I enjoyed learning about Brigadier General John Stark. Prior to our visit to Vermont and this historical walking tour, I had never encountered this important man in any history book. Stark played an active role in the American Revolutionary War.
After exploring the grounds and the exhibits, we decided to buy tickets to ride an elevator to the top of Bennington Monument. Since Fannie was not allowed to ride the elevator, we took turns watching her at the base of the monument
Instead of riding the elevator, I wish we could have climbed the 417 steps to the top. However, the stairway was closed to the public in 1970.
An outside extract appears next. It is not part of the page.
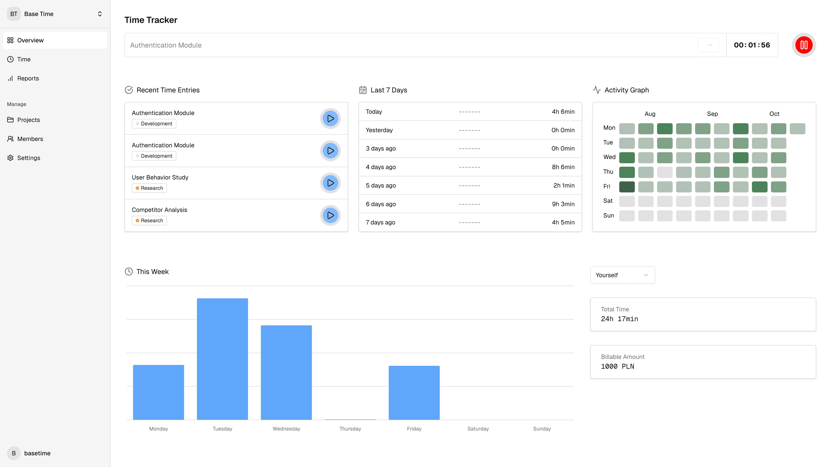The height and width of the screenshot is (467, 830).
Task: Play the second Authentication Module entry
Action: tap(330, 151)
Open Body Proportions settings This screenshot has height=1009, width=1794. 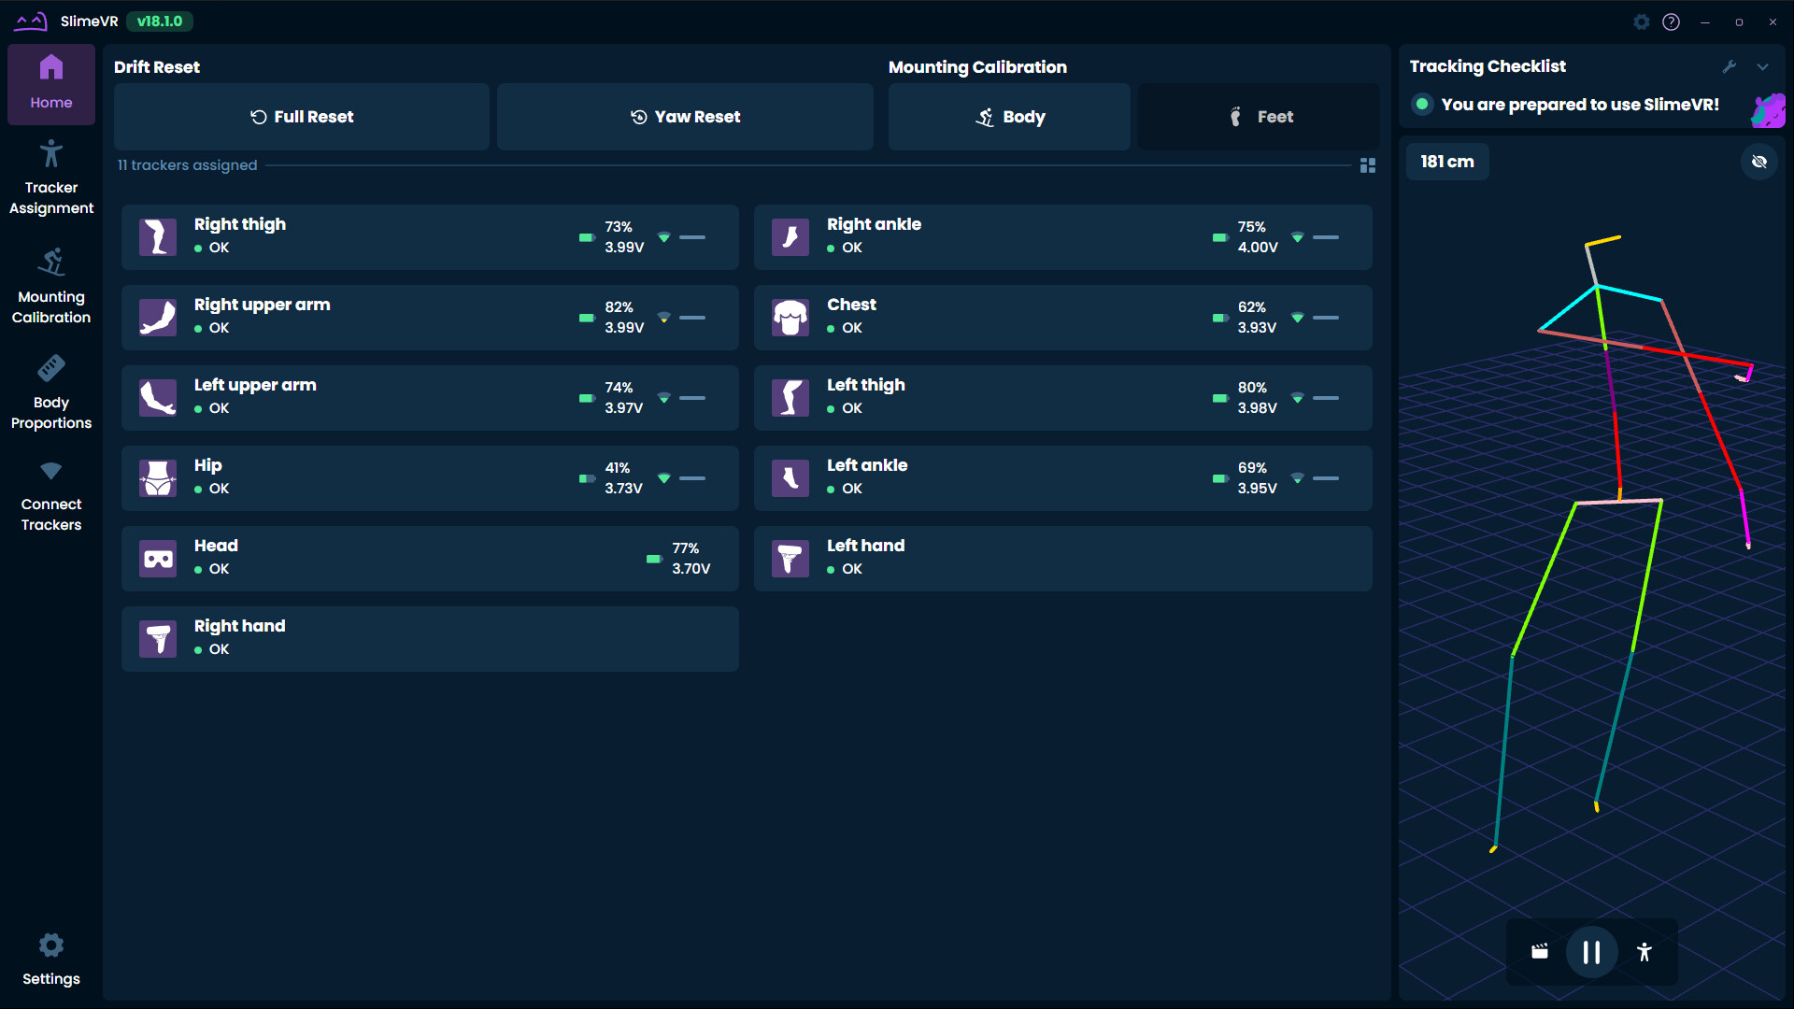51,391
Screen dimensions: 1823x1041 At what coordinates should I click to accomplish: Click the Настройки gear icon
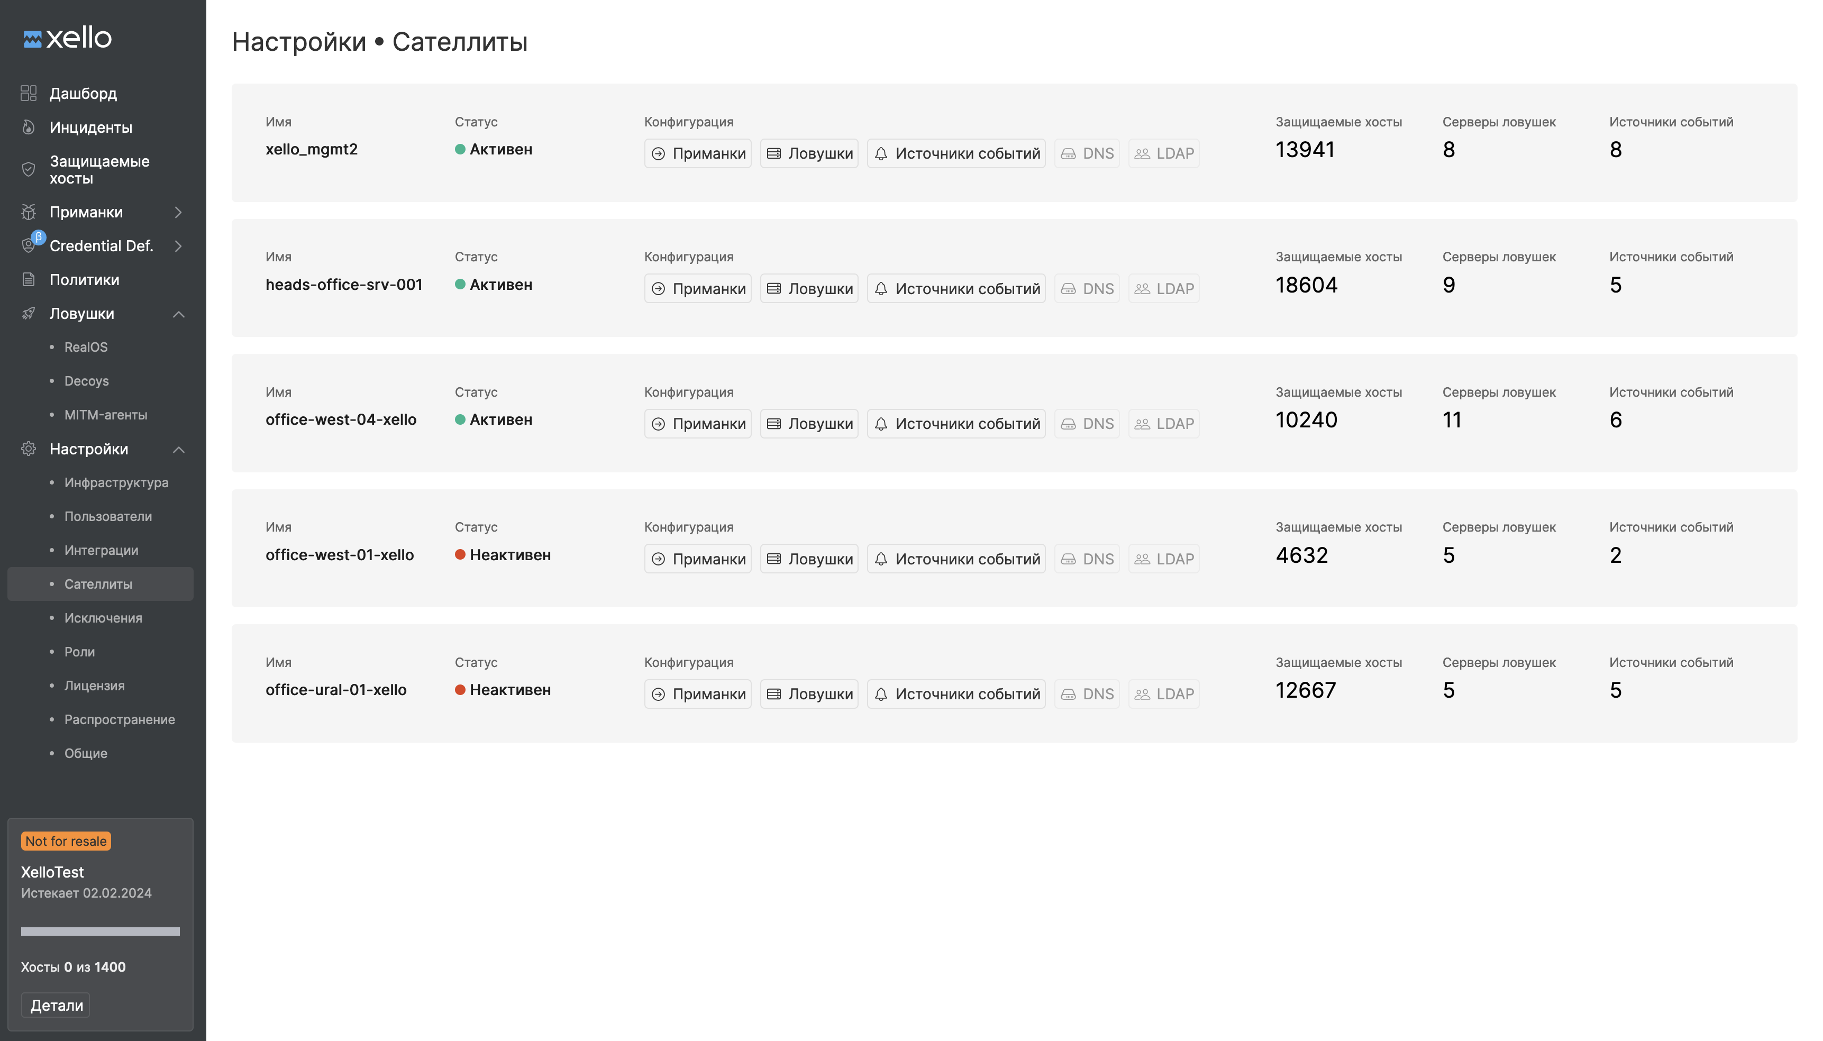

The views from the top of the tallest structure in Vermont were impressive.
We could see the Green Mountains of Vermont and Mount Greylock in Massachusetts.
They say that we could even see into the state of New York.
Enjoying the views and the monument, we lingered around the grounds until the monument closed.
If you, like us, aren’t ready to leave this area,
you can watch a video to learn more about the Walloomsac Inn and the Bennington Monument.
This concludes the Stepping Stones Guide to Old Bennington.
I hope you enjoyed this virtual tour.